Ultimately, Gibbons fails to allege anything defamatory. As discussed, in the private afterhours recorded call, while Gibbons is called a “motherf*****” by both McRaney and the unnamed resident, those comments are insufficient. [26]. While offensive, “the common law has always differentiated sharply between genuinely defamatory communications as opposed to obscenities, vulgarities, insults, epithets, name-calling, and other verbal abuse.” Rodney A. Smolla, LAW OF DEFAMATION, § 4:7 (2d ed. 1999); see also Milner Hotels v. Dougherty, 195 Miss. 718, 15 So.2d 358 (1943) (holding that a hotel manager's words in cursing, abusing, and threatening hotel guest was not slanderous per se at common law); Johnson v. Delta-Democrat Pub. Co., 531 So.2d 811, 814 (Miss. 1988) (recognizing that “name calling and verbal abuse are to be taken as statements of opinion, not fact, and therefore will not give rise to an action for libel”); Ferguson v. Watkins, 448 So.2d 271, 276 (Miss. 1984) (opining that “many demonstrably unfair” “linguistic slings and arrows” are not actionable under defamation). Additionally, the alleged comment about Gibbons being a straight male has not been refuted as false, nor is it objectively so offensive as to defame.

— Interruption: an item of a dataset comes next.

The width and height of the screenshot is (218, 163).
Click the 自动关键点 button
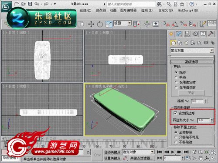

See Fulton v. Mississippi Publishers Corp., 498 So.2d 1215, 1216 (Miss. 1986) (reminding that a claim of defamation requires that the plaintiff first establish “a false and defamatory statement concerning another”); and Perkins v. Littleton, 270 So.3d 208, 216 (Miss. Ct. App. 2018) (noting that if the hearer “must struggle to see how and whether [the words] defame, by definition the words are not defamatory in law.”). Gibbons' defamation claim is dismissed with prejudice for failure to state a claim.
IV. CONCLUSION
IT IS THEREFORE ORDERED AND ADJUDGED that Defendant City of Hattiesburg Police Department's Motion to Dismiss [36] is GRANTED.
IT IS FURTHER ORDERED AND ADJUDGED that Defendants Brookside Properties, Shannon Holliman, Raymond McRaney, and Kelvin Yawn's Motion to Dismiss [52] is GRANTED.
IT IS FURTHER ORDERED AND ADJUDGED that the Plaintiff Grady Gibbons' federal claims against Defendants Brookside Properties, Shannon Holliman, Raymond McRaney, and Kelvin Yawn are DISMISSED WITH PREJUDICE for failure to state a claim.
IT IS FURTHER ORDERED AND ADJUDGED that the Plaintiff Grady Gibbons' claims against Defendant City of Hattiesburg Police Department is DISMISSED WITH PREJUDICE for failure to state a claim.
IT IS FURTHER ORDERED AND ADJUDGED that the Plaintiff Grady Gibbons' state law claims against Defendants Brookside Properties, Shannon Holliman, Raymond McRaney, and Kelvin Yawn are DISMISSED WITH PREJUDICE for failure to state a claim.